Google “Millennial jokes” and you’ll get a compilation of tweets and memes almost entirely centered on how Millennials can’t afford to buy, well, much of anything. But let’s be realistic, it’s likely not a love for avocado toast that’s left Millennials without a sizable nest egg. Unlike their Baby Boomer and Gen X colleagues, Millennials came of age during the Great Recession and a period of prolonged stagnant wage growth in the United States. Millennials who attended college still likely owe $22,000 in student loan debt. In light of their less-than-stellar economic experiences, perhaps it comes as no surprise that money is not the most important factor for Millennials when it comes to work. There are, however, three major things Millennials tend to hold in higher regard than income when it comes to their careers.
According to Fortune, Millennials want to “invest time acquiring the skills and knowledge they need to grow both personally and professionally”. This means no longer completing requiring required e-learnings once a year, or only receiving training when they start a new role. Training is becoming a “rich learning experience that taps into employee interests, passions and career goals”. As we know, employees want to bring their whole selves to work, and that includes expanding personal interests in addition to professional skills.
As Deloitte found, this isn’t a need only Millennials are aware of. 75% of respondents in their 2014 Millennial Survey believed that their organizations could do more to develop future leaders. Managers and organizational leadership are aware they can do better, and it is well documented that this investment in employee development pays dividends.
You know where we’re going with this one. Millennials want to work when and where they choose. But let’s back up and think about this in a larger context. As Forbes explains, “Banking, renting movies, hanging out with friends, going to school, ordering dinner have all transformed from a ‘place you go’ to a ‘thing you do’ from any connected device. Millennials view work in the same way; not to be measured by hours at a location, but by the output of what you do.” For this reason, it’s important not to attribute the desire to work on distributed teams or to have work-from-home days as a quirk of Millennials. This phenomenon of changing the way you make decisions and “do things” extends to all generations in the workplace.
So, how do you make sure your employees feel they have this flexibility at work? For starters, in jobs that can accommodate it, allow team members to set their own schedules as long as their work gets done. This may mean saying goodbye to 9-5 shifts, loosening up the vacation policy, or simply offering a certain number of work-from-home days each week or month. Be open with your employees and talk about what they’re looking for when it comes to their schedules, and they will appreciate the independence.
This one isn’t third because it’s the least important of three, but rather because the first two don’t really work without putting trust in your workers.
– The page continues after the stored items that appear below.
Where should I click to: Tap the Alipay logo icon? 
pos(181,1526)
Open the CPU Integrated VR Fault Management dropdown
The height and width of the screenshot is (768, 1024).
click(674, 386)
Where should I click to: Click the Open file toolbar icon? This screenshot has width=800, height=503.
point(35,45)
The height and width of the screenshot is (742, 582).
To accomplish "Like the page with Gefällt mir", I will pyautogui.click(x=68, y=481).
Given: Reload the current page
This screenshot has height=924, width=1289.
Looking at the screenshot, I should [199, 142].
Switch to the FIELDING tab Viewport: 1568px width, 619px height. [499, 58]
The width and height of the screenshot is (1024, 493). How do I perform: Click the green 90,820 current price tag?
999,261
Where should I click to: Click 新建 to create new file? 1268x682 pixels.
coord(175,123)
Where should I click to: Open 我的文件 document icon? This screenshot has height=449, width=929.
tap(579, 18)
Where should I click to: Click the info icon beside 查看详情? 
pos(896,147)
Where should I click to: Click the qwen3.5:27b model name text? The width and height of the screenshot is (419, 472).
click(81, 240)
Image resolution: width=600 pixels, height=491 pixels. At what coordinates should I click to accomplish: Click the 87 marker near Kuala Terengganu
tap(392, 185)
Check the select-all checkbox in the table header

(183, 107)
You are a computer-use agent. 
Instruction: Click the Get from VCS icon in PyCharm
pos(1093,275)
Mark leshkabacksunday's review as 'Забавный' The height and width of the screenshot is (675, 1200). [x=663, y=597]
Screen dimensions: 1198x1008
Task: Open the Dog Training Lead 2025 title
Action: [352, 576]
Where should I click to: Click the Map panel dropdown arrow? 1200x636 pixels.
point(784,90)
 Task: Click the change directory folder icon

What Millennials want more than anything, especially from their direct leader, is knowing that their leader believes in their potential, the work they are doing, and wants them to succeed. That means granting a certain level of autonomy, especially to top performers. “Empower millennials by offering co-leadership opportunities. Give young talent a chance to manage, develop a new project that excites them, and is of strategic importance,” suggests Fast Company. Additionally, don’t fall victim to the common misconception that remote workers don’t work just as effectively, if not more so, than their office counterparts. After all, employees who work remotely over 60% of the time are more likely than employees who work remotely less than 60% of the time to make more progress in their workday.
Millennials will account for 75% of the workforce in 2025, Fast Company reports. The same old financial incentives that companies have relied on for decades often fail to retain Millennial talent, and more organizations are realizing that it’s time to take a different approach to motivating and engaging young employees. It’s time to forget the misconceptions and recognize that by accounting for development, flexibility, and trust in the workplace, the majority of your workforce will be more productive, more engaged, and simply more successful.